Founder of the project, Rosa Catalina Bermudez, who is in charge of the production of the Pleurotus variety, said they have achieved wonderful results harvesting these mushrooms in natural areas of the Sierra Maestra mountains.

CEBI and the Cuban Institute for the Research of Sugar Cane Derivates are the only two scientific centres currently producing this variety of mushroom in Cuba.

Besides sugar cane bagasse and straw, other substratum have been tried in Santiago de Cuba area for harvesting the mushrooms, such as coffee pulp, a waste material largely generated by the coffee industry in this region.

Other suitable substances are cacao peels, coconuts outer shells, and sawdust. Mexican technology is being transferred here in order to improve the production of this exquisite dish.

Pleurotus mushrooms provide the body with many nutrients for they consist of 26.0-28.9 percent of crude protein; 42.8-52.6 of total carbohydrates, 7.2-20.7 of crude fibber, and 20.65 KJ/g of energetic value. Also, they are 79.3-81.8 percent digestible.

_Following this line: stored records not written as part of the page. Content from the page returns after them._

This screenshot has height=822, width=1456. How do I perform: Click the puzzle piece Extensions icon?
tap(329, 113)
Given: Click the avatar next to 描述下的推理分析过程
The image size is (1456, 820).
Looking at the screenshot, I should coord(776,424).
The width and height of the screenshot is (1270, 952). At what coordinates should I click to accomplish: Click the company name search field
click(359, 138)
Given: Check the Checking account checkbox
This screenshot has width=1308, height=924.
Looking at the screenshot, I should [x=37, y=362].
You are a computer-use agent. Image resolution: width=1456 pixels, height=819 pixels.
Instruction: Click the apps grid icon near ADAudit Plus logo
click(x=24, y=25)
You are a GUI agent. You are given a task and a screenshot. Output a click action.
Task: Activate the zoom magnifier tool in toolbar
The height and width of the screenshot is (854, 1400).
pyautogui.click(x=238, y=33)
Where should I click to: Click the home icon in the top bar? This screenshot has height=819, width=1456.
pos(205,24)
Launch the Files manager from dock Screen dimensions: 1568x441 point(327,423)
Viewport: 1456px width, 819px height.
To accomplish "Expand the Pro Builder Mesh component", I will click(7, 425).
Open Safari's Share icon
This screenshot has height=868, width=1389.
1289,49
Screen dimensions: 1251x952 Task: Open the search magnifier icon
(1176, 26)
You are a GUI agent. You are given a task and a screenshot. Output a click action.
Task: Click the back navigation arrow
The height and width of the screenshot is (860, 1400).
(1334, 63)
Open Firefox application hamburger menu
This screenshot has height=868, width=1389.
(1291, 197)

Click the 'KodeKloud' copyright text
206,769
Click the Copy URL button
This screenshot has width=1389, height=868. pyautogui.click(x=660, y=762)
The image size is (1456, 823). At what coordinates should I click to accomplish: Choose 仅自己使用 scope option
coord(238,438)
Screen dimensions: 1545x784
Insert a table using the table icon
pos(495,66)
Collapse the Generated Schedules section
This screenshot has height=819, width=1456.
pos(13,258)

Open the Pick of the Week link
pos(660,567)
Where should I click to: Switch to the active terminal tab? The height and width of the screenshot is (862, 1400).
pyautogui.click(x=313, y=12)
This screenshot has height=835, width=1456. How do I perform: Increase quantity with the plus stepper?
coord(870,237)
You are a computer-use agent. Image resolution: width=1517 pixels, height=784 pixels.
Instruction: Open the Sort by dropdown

Its composition also includes iron, copper, potassium, calcium, magnesium, sodium; essential amino-acids like lysine sulphur amino acids and aromatic ones such as tyrosine and phenylalanine.

Mushrooms can be eaten fresh, preserved in brine or pickled. Due to their adaptability, use and low production costs, the Pleurotus variety is one of the most harvested for commercial use. They grow better in tropical and subtropical regions.